• 14.04.2023 12:37

  • von Roland Hildebrandt

Vergessene Studien: Mercedes-Benz C 111 (1970)

1969, also vor mehr als 50 Jahren, sorgte der Mercedes C 111 auf der IAA mit Keilform und Wankelmotor für Erstaunen

(Motorsport-Total.com/Motor1) - Der Mercedes-Benz C 111 zählt zu den spektakulärsten Konzeptfahrzeugen der Automobilgeschichte. Hell wie ein Fixstern tauchte er am Horizont auf, um später zum Bedauern vieler Fans doch nicht in Serie zu gehen. Trotzdem bleibt der orangefarbene Keil im Gedächtnis einer ganzen Generation hängen, vor allem Kinder und Jugendliche bewundern den C 111 als Spielzeugauto, im Quartettspiel oder als Poster an der Wand.

Titel-Bild zur News: 50 Jahre Mercedes-Benz C 111

50 Jahre Mercedes-Benz C 111 Zoom

Vor mehr als 50 Jahren bei seinem Debüt auf der Internationalen Automobil-Ausstellung in Frankfurt am Main (IAA) begeisterte der C 111 Fachwelt und Öffentlichkeit. Der Wankelmotor-Sportwagen ging jedoch nie in Serie und wurde dennoch schnell zur Ikone. Auf seiner Basis entstehen ab 1975 erfolgreiche Rekordfahrzeuge.

Doch der Reihe nach: Staunend drängen sich die Menschen im September 1969 um den futuristischen Supersportwagen, den Mercedes auf der IAA präsentiert. Mit so einem Fahrzeug hatte niemand gerechnet, zumal nicht von Mercedes.

Flügeltüren erinnern an den legendären 300 SL "Gullwing"
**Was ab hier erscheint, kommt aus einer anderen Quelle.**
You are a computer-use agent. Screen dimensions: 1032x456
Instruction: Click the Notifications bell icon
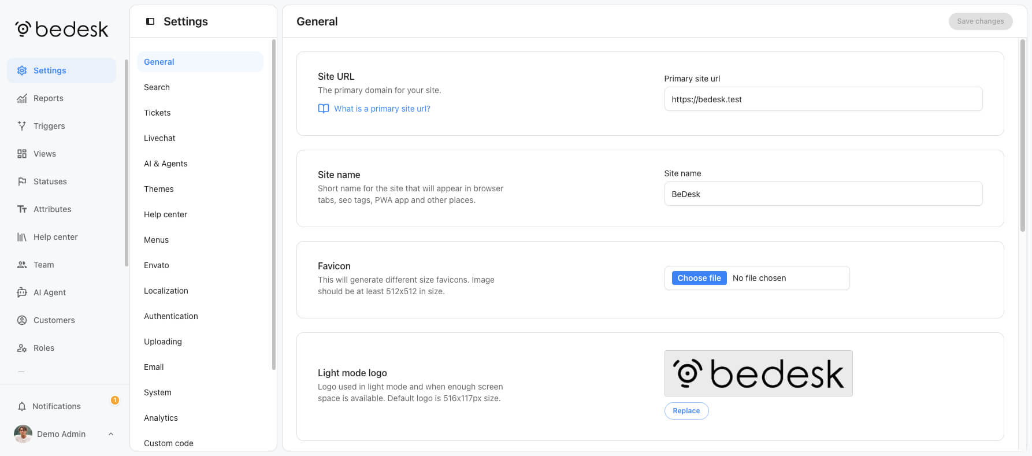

Ist dieser Flügeltürer vielleicht der legitime Nachfolger des legendären 300 SL "Gullwing" (W 198) von 1954? Dazu kommt es nicht, obwohl hochrangige Kunden sogar Blankoschecks nach Untertürkheim schicken. Denn der C 111 bleibt ein reines Experimentalfahrzeug und geht nicht in Serie. Es entstehen lediglich insgesamt zwölf Exemplare der beiden Ausführungen von 1969 und 1970.

Die Stuttgarter Marke erprobt in dem faszinierenden Mittelmotor-Sportwagen vor allem den Antrieb durch einen Kreiskolbenmotor nach dem von Felix Wankel entwickelten Prinzip. Im C 111 von 1969 kommt ein Dreischeiben-Wankelmotor mit dreimal 600 Kubikzentimeter Kammervolumen und 206 kW (280 PS) Leistung zum Einsatz. Beim weiterentwickelten C 111-II, der bereits ein halbes Jahr später zum Genfer Automobil-Salon im Frühjahr 1970 vorgestellt wird, ist es ein Vierscheiben-Motor mit viermal 600 Kubikzentimeter Kammervolumen und 257 kW (350 PS).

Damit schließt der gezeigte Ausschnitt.